Collected data entries:
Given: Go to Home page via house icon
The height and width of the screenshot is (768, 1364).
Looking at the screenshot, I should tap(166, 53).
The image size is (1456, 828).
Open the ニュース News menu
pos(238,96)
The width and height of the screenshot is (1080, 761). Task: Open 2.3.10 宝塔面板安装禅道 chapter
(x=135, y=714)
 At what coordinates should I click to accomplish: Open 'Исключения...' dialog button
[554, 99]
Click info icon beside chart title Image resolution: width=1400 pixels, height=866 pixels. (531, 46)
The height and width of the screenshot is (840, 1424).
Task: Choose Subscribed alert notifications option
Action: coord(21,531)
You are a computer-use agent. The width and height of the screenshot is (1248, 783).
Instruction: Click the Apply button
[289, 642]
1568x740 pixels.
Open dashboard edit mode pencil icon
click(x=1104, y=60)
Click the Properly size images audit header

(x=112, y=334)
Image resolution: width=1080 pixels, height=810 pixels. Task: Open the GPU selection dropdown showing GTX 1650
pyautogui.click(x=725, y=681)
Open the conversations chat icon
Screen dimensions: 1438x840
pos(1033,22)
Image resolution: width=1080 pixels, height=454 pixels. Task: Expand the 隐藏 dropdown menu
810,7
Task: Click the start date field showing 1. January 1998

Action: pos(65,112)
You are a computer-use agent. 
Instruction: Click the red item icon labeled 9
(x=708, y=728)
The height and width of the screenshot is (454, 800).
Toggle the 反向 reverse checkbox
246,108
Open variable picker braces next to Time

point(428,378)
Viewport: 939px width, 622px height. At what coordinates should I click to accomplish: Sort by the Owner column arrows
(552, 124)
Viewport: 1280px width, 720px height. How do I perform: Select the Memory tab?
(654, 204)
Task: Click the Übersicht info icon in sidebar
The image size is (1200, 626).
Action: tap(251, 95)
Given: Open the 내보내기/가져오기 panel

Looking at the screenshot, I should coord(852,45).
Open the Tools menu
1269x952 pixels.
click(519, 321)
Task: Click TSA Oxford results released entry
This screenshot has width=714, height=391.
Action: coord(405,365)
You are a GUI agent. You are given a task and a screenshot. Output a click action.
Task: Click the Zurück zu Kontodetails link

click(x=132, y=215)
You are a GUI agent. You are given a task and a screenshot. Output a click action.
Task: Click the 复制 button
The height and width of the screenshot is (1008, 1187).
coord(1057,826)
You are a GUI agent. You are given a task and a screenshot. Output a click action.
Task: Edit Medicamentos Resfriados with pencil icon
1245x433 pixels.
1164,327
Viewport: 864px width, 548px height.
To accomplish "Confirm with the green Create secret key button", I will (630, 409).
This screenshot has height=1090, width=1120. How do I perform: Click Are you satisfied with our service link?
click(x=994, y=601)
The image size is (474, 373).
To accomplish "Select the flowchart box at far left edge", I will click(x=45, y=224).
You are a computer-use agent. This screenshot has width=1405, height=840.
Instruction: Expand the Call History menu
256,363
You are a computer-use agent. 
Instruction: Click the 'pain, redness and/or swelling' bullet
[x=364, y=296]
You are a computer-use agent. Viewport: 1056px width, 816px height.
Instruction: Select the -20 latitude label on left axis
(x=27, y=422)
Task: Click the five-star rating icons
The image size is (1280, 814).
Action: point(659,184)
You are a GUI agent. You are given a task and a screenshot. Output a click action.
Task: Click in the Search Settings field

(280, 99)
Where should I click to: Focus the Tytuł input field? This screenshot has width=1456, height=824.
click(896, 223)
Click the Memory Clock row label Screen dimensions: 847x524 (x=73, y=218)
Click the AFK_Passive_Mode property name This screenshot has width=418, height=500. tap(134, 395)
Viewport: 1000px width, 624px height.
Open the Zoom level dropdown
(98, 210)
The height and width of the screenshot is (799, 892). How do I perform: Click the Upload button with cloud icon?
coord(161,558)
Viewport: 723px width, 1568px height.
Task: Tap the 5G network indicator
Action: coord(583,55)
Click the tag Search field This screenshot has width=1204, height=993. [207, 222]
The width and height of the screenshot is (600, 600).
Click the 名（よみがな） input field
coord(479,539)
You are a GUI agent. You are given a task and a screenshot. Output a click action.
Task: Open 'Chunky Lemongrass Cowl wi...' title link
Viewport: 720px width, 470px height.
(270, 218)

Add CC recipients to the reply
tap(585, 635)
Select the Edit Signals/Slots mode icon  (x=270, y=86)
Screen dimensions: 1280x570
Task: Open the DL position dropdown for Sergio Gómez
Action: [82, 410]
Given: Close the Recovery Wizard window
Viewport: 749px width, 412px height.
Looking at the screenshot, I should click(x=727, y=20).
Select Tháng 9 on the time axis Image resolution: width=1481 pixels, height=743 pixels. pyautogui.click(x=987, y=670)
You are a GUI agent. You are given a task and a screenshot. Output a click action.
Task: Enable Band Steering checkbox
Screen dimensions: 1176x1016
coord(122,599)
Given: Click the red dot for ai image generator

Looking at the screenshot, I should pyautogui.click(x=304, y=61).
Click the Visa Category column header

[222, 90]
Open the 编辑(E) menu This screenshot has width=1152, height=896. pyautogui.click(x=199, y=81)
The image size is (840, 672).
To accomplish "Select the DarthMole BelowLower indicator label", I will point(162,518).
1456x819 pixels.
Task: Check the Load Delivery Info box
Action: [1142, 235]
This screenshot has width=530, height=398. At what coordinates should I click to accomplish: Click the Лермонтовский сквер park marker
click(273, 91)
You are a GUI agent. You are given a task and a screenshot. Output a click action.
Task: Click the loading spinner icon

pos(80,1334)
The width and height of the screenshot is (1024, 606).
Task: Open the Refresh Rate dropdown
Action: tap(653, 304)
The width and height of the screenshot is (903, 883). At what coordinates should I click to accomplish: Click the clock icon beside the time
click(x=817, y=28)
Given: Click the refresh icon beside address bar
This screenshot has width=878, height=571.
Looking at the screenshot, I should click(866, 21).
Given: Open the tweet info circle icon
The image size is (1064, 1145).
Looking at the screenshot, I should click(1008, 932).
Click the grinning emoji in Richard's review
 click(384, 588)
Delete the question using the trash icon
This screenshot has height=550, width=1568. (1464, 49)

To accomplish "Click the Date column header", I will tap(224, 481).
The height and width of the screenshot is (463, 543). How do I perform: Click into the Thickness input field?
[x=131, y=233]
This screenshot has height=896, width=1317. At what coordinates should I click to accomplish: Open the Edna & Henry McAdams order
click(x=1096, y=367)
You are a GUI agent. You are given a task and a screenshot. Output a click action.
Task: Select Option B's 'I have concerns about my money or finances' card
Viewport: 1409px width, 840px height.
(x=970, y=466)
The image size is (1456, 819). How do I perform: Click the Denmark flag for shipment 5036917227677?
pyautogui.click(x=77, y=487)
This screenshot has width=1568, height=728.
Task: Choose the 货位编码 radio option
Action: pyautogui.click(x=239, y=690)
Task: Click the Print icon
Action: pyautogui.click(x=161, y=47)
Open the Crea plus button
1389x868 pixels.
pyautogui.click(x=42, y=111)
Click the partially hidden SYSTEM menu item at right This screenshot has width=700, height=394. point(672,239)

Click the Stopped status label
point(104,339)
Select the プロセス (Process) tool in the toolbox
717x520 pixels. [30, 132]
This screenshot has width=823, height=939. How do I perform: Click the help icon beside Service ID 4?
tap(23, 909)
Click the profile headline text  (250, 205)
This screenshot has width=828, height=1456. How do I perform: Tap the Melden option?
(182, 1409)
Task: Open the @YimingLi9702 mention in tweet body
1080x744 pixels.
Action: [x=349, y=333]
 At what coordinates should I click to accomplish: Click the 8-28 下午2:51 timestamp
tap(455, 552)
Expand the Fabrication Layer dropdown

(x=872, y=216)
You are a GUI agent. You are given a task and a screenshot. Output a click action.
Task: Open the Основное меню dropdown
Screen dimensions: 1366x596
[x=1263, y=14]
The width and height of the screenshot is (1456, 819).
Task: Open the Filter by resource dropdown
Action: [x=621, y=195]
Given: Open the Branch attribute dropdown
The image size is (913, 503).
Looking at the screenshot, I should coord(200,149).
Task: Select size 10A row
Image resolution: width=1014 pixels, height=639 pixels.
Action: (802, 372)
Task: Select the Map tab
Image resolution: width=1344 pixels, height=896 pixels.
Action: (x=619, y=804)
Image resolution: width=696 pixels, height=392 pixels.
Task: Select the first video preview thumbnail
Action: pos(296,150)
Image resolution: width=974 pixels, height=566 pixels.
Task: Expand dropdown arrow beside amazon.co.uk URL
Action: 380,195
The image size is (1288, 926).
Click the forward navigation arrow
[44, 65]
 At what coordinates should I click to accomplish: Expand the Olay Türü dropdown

Assignment: Reproduce the lines of the entries above from the one with "Open the 编辑(E)" to the one with "Given: Open the tweet info circle icon", both included, exactly and without any other line.

Output:
Open the 编辑(E) menu This screenshot has width=1152, height=896. pyautogui.click(x=199, y=81)
The image size is (840, 672).
To accomplish "Select the DarthMole BelowLower indicator label", I will point(162,518).
1456x819 pixels.
Task: Check the Load Delivery Info box
Action: [1142, 235]
This screenshot has width=530, height=398. At what coordinates should I click to accomplish: Click the Лермонтовский сквер park marker
click(273, 91)
You are a GUI agent. You are given a task and a screenshot. Output a click action.
Task: Click the loading spinner icon

pos(80,1334)
The width and height of the screenshot is (1024, 606).
Task: Open the Refresh Rate dropdown
Action: tap(653, 304)
The width and height of the screenshot is (903, 883). At what coordinates should I click to accomplish: Click the clock icon beside the time
click(x=817, y=28)
Given: Click the refresh icon beside address bar
This screenshot has width=878, height=571.
Looking at the screenshot, I should click(866, 21).
Given: Open the tweet info circle icon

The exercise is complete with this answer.